1月19日,中国科学院分子细胞科学卓越创新中心(生物化学与细胞生物学研究所)陈玲玲研究组在Genome Biology上,发表了题为CRISPR-dCas13-tracing reveals transcriptional memory and limited mRNA export in developing zebrafish embryos的最新研究成果。该研究通过筛选和优化CRISPR-dCas13系统,在斑马鱼胚胎中实现内源mRNA的时空追踪,并揭示等位基因转录和mRNP运动的特征,为在多细胞生物体内可视化内源RNA提供强大工具。
RNA成像技术是可视化和动态追踪基因表达的重要工具(Tutucci et al., 2018)。虽然基于噬菌体MS2的外壳蛋白(MCP)系统(MS2-MCP)被广泛应用于活细胞RNA可视化和动态追踪,但该技术在高等脊椎动物胚胎中的应用依赖遗传操作将串联重复的MS2序列插入到靶标基因组中,耗时较长且MS2序列插入可能改变靶标RNA的折叠(Pichon et al., 2018)。来源于细菌或古细菌中抵抗外源病毒的CRISPR-Cas13系统通过guide RNA(gRNA)引导直接靶向单链RNA。近日,酶活突变Cas13(dCas13)被开发用于活细胞RNA成像(Abudayyeh et al., 2017;Wang et al., 2019;Yang et al., 2019)。然而,该系统能否在多细胞生物中标记内源RNA尚未可知。由于大多数RNA追踪研究均在体外培养的细胞中进行,建立无需遗传操作的CRISPR-dCas13系统在多细胞生物中剖析in vivo基因转录的动态变化和mRNA运动具有重要意义。为了实现内源mRNA的可视化,研究人员在体外纯化一系列融合荧光蛋白EGFP的dCas13(dCas13-EGFP)并合成相应的gRNA,通过靶标外源表达的24×GCN4 RNA,以及成像观察和单分子荧光原位杂交验证标记的RNA信号,筛选获得有效的CRISPR-dCas13系统(图1a)。进一步,cyanine 3(Cy3)或2′-O-methyl 3′phosphorothioate(MS)修饰的gRNA(图1b),被证明显著提高CRISPR-dCas13系统的标记能力。最终,利用优化的CRISPR-dCas13系统,并通过筛选具有重复序列的转录本作为靶标,研究发现dPspCas13b和dRfxCas13d均能够可视化内源eppk1基因的转录位点。该系统可以标记其他内源mRNA,例如100537515和muc5.1,同时,dPspCas13b和dRfxCas13d的联合使用可以实现内源mRNA的双色标记。

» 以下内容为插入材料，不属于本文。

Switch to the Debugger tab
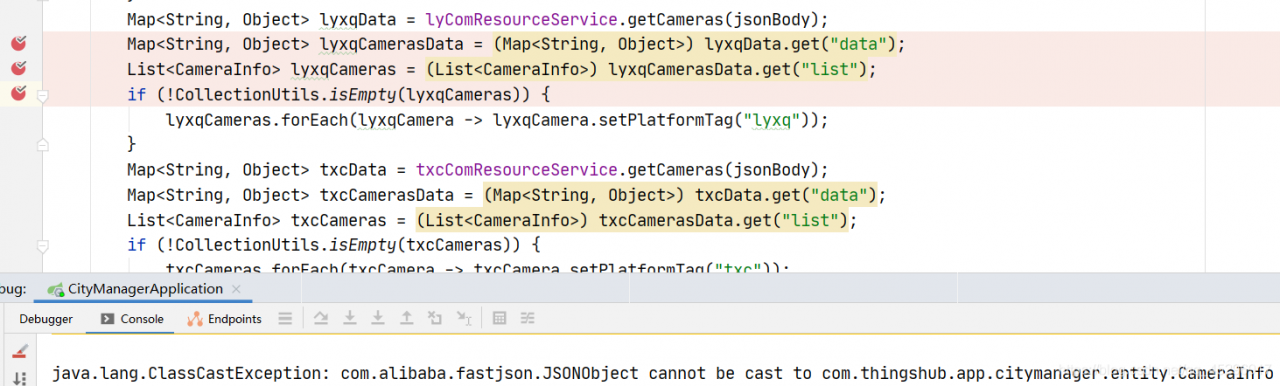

利用优化的CRISPR-dCas13系统,结合活体实时成像,在斑马鱼胚胎合子基因组启动后追踪eppk1和100537515基因的从头起始转录,研究发现等位基因间转录的高度异质性。相比等位基因间的从头起始转录,在有丝分裂后等位基因间的转录再激活趋于同步(图2),且观察到转录记忆的特征。由于转录的波动性受到内源噪音和外源噪音的调控,等位基因间转录的相关性在细胞分裂后明显增强,表明转录再激活受到外源噪音的主导,并暗示转录记忆可能作为潜在的外源噪音调控高度异质性的从头起始转录向同质化的转录再激活转变。此外,利用该系统追踪转录后mRNP的运动,研究发现CRISPR-dCas13标记的内源mRNP运动主要存在受限运动和自由扩散两种形式。在追踪mRNP出核过程中(图2),CRISPR-dCas13标记的mRNP出核时间表现高度的波动性,mRNP的出核受到限制,在核内发生累积。过表达出核相关因子Alyref和Nxf1可以明显缩短出核mRNP的时间、减少其在核内的累积。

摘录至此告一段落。